Perhaps you can try SparkPeople or FitDay or something to enter your daily food intake so that he can see you're eating enough and getting the right nutrients? Perhaps high-fat Raw would help convince him?
I'm not yet even high Raw all the time, but I am vegan, my husband is an omnivore, and our daughter is a vegan. He knows and likes that I'm a vegan, and wouldn't want to change this, and I believe the same is true if I went Raw. (And he is, by no means, a perfect man.)
If your success depends on another person, then YOU are not ready to be raw. This has nothign to do with him.
But if you don't want to be with him, don't be with him. You don't need an excuse or our help.
Good luck!
superfood2- I am perfectly ready to be Raw, thank you for your non-helpful advice.
It'd be nice to hear others tell me HOW they cope with unsupportive family. We live, eat, work, and play together 24/7. He is my best friend. Its been a wonderful relationship, but now we constantly argue over food issues due to my raw choices. My boyfriend and I run a pub together and I've quit drinking and smoking since going Raw. Barkeeping is not easy when you are Raw and recently sober.
Has anyone ever left someone because of Raw? Did you choose Raw over your lover?
Does anyone have a smiliar experience they can share insight from?

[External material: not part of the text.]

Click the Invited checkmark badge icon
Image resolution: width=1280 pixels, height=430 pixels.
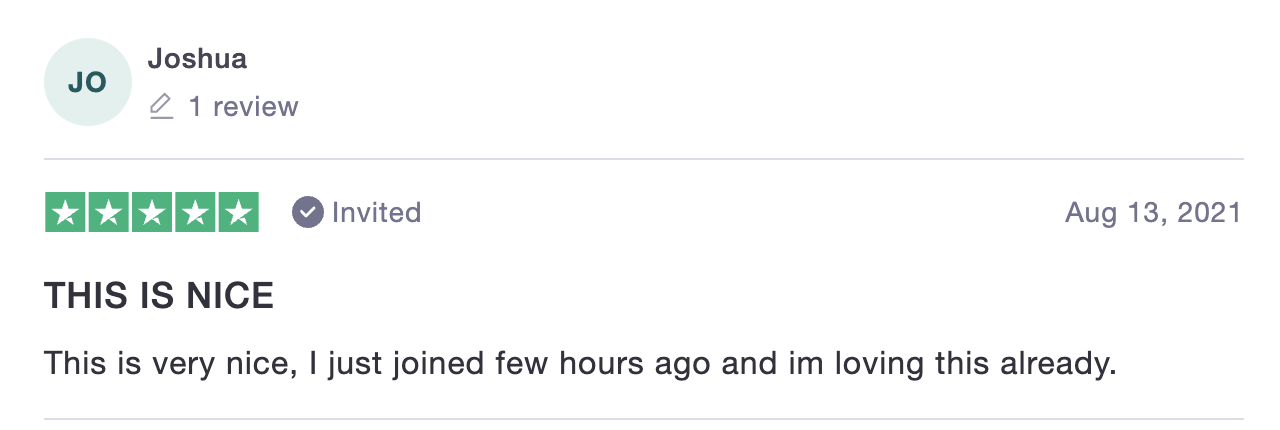tap(308, 212)
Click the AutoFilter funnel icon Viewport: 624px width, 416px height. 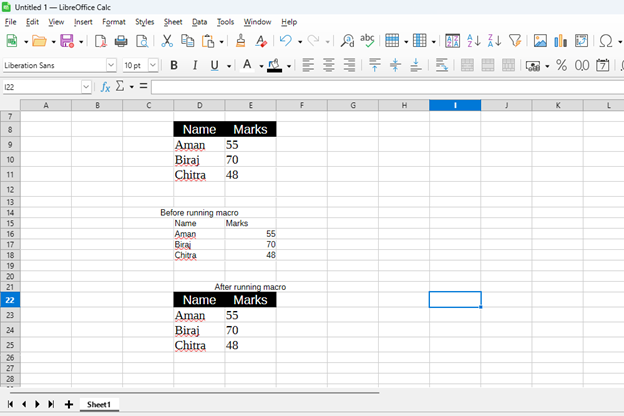pyautogui.click(x=515, y=41)
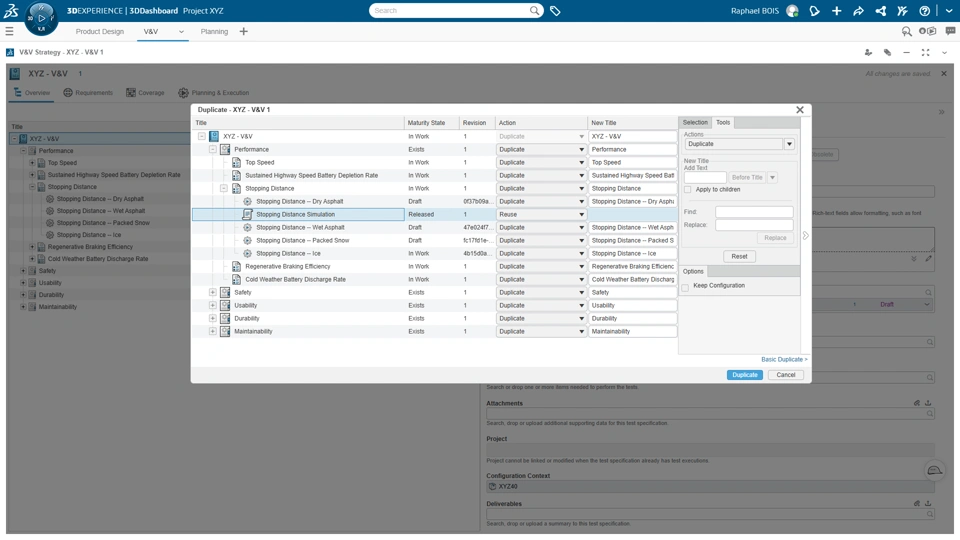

superfood2, I know that it's important to be self-sufficient and not let other people control how you think/act/etc... it's also really hard sometimes to not put the responsibility for a problem on other people. However, that said, if he's being unsupportive and negative to the point where dreamwithin's quality of life and mindset is suffering, then regardless of the reason for it (raw foods, thin-ness, etc) he doesn't sound like he's the best choice for her. I don't think it's necessarily something that can be pinned on "if you're having trouble dealing with this person, then YOU'RE the one with the problem"- that seems a bit harsh. Sometimes it really is hard to deal with negative people, no matter how much confidence you have in yourself. I don't think it's entirely anyone's fault, but in this case I believe that both dreamwithin AND her boyfriend should think of what's important to them.
Dreamwithin- I don't think you should leave your boyfriend based on how he sees raw foods and whether he agrees with them/you committing to them. I think everyone should be able to have their own opinion, and not try to actively change anyone else's. If he truly wants to be with you and cares about YOU, then he should be able to find a way through his negative opinion about raw foods, and separate you from your (apparenlty unhealthy) habits. If he can't be supportive of YOU, then he has other problems, and you probably should rethink things a bit. But if it's just his reaction to raw foods- then that can be worked on, I think. Don't judge him too harshly for not believing you when you say it's a great lifestyle- it may appear a bit foreign- and frightening- to him. Try to separate the food from the relationship a bit. After all, life isn't solely about what one puts into ones mouth, is it? Just tell him that if he cares about you, he'll try his best to trust you and respect your choices, without being so negative about it. If he can do that, then I think you two can make it work.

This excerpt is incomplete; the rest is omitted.